Wybitny tenor, honorowy obywatel Tczewa, Ryszard Karczykowski lubi wracać do swojego rodzinnego miasta. Tym razem postanowił zobaczyć efekt zakończonej niedawno rewitalizacji osiedla Zatorze, na którym się wychował.
Ryszard Karczykowski jest w swoim rodzinnym mieście doceniany. Wybitny tenor, profesor sztuk muzycznych, otrzymał tytuł honorowego obywatela naszego miasta, na jego rodzinnym domu przy ulicy Kruczej w ubiegłym roku odsłonięto pamiątkowa tablicę. Główna sala widowiskowa Centrum Kultury i Sztuki nosi jego imię. Nic dziwnego, że lubi wracać do Tczewa, ma też dobry kontakt z prezydentem Mirosławem Pobłockim. Wspólnie propagują klasyczną muzykę operową w naszym mieście, czego efektem był niedawny koncert operetkowy na bulwarze nadwiślańskim z udziałem młodego pokolenia artystów, podopiecznych profesora Karczykowskiego.

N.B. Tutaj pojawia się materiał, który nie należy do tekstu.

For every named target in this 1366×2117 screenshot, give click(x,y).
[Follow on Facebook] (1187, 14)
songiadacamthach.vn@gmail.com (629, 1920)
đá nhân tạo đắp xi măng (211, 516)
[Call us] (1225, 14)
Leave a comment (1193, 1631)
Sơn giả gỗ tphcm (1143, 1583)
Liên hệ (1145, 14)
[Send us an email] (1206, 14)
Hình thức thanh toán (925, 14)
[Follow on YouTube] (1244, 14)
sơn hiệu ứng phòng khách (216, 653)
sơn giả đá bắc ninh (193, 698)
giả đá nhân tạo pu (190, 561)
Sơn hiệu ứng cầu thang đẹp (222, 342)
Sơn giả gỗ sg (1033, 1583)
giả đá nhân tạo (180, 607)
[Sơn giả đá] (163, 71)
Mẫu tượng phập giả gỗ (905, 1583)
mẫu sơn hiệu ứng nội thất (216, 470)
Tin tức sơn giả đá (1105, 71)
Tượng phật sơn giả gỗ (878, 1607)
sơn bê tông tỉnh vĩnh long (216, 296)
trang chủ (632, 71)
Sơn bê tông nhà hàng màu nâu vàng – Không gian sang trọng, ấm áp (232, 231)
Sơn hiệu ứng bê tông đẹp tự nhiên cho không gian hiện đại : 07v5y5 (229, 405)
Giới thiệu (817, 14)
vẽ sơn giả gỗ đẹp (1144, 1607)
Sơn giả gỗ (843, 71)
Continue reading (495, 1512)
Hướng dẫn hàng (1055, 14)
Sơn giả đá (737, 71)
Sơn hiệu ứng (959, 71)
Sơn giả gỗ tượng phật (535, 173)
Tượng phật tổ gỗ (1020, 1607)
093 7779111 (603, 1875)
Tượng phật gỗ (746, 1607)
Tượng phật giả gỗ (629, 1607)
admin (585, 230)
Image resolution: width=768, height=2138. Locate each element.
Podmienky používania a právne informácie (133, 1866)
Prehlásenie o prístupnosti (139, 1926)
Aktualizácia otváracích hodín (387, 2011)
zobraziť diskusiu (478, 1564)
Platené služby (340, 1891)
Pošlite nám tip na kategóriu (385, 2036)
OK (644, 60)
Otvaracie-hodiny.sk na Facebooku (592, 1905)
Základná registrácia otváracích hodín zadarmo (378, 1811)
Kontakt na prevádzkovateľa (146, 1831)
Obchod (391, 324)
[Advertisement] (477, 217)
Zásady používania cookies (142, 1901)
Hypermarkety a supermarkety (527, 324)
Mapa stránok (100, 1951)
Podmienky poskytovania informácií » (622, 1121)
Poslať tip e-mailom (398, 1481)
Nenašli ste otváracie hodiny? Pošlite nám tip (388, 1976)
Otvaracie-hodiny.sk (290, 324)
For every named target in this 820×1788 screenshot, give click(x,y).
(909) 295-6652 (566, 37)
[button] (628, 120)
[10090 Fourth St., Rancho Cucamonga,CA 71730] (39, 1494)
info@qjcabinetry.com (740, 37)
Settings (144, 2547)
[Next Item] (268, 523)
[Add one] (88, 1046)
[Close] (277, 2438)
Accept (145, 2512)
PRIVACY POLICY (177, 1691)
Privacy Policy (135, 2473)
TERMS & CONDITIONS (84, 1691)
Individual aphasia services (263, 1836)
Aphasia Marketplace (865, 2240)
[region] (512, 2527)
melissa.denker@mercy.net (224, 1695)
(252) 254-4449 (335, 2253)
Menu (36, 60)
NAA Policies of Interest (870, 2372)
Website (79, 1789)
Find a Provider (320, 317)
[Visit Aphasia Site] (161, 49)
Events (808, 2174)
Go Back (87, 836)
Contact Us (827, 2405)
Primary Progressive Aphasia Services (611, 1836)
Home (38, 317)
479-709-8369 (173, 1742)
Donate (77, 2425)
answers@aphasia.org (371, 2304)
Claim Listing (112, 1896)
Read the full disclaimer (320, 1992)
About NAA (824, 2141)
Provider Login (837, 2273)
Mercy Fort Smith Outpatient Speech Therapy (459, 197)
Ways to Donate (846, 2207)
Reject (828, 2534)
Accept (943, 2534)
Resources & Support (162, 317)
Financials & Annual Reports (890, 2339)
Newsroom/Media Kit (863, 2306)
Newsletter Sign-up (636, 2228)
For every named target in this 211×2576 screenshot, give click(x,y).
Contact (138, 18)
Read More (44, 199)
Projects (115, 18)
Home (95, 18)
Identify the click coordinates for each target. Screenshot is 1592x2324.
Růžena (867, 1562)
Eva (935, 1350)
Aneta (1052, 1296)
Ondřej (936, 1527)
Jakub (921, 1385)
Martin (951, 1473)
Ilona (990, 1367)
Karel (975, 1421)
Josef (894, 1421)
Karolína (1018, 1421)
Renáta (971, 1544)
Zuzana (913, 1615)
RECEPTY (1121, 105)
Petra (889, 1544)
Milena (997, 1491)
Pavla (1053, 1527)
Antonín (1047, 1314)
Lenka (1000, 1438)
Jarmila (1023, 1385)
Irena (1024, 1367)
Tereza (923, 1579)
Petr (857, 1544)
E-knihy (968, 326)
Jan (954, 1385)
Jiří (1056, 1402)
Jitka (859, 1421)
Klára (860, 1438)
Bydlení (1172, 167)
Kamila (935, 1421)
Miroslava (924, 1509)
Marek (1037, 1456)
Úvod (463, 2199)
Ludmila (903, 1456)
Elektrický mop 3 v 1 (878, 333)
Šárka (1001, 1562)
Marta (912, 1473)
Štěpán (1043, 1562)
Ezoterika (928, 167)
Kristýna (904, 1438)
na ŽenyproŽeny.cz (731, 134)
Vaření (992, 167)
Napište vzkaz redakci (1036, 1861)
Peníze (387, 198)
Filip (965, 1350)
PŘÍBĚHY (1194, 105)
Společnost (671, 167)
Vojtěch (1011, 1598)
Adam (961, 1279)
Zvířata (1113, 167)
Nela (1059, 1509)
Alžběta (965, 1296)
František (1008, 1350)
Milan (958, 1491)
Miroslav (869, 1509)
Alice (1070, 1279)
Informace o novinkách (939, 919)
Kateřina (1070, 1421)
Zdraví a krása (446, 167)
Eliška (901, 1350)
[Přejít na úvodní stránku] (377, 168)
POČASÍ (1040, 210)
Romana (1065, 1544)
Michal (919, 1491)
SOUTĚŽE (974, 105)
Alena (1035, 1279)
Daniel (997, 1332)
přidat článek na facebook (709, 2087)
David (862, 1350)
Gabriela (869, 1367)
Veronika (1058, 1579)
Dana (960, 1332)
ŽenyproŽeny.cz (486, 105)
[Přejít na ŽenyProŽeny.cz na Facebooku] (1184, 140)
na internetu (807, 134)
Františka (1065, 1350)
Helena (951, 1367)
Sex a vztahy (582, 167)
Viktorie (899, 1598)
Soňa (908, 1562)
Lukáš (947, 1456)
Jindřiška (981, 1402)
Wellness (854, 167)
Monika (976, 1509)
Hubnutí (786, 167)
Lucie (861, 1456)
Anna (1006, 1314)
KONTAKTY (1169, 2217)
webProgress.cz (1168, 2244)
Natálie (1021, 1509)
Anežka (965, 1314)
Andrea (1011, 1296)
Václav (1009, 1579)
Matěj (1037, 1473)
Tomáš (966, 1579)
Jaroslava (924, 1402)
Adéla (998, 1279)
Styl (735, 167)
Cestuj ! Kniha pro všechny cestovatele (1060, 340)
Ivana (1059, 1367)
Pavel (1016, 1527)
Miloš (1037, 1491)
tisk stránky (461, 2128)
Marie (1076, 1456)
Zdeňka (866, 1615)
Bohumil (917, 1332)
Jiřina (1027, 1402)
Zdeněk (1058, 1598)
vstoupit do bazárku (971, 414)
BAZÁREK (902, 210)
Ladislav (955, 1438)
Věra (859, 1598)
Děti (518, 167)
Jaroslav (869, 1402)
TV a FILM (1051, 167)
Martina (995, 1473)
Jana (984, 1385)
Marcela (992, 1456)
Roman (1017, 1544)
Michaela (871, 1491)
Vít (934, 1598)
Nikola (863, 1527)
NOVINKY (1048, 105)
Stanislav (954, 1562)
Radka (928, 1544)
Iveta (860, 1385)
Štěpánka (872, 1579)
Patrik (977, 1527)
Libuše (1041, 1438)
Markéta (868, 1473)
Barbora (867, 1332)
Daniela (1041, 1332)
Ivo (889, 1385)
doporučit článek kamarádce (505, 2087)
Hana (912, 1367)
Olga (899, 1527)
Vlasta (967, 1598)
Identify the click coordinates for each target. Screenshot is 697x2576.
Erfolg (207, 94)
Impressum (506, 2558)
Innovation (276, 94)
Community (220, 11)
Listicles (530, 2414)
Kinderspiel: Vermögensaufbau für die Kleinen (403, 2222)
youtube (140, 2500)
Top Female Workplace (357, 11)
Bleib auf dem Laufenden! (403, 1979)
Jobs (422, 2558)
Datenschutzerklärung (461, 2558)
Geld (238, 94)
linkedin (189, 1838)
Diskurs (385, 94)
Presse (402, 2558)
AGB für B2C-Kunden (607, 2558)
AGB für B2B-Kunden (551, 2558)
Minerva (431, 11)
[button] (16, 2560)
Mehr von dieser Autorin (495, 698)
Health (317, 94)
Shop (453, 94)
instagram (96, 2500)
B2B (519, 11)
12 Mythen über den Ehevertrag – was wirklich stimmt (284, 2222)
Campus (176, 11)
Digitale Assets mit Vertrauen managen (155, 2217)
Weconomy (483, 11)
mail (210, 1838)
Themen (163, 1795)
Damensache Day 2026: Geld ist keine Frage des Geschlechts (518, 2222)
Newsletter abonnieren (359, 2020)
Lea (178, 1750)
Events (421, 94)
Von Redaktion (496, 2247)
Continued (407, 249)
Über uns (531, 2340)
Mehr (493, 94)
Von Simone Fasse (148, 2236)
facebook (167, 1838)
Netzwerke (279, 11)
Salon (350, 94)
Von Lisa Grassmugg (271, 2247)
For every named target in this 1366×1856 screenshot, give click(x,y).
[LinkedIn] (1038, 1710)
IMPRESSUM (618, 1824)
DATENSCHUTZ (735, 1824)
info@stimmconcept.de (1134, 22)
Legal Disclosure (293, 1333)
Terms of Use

Kilka tygodni po oficjalnym zakończeniu wieloletniej rewitalizacji Zatorza profesor Karczykowski postanowił odwiedzić swoje rodzinne osiedle, potocznie nazywane kozen fyrtel. Na spacerze towarzyszyła mu żona Elżbieta, prezydent Pobłocki, a także dyrektor Miejskiej Biblioteki Publicznej w Tczewie Krzysztof Korda i prezes Towarzystwa Miłośników Ziemi Tczewskiej Janusz Landowski.
Prezydent Tczewa darzy profesora Karczykowskiego szacunkiem za to, że jako skromny chłopak z Kozen dzięki swojemu talentowi i pracy trafił na wielkie sceny niemal całego świata. Zauważył przy tym inne cechy charakteru wybitnego tenora i muzycznego pedagodga.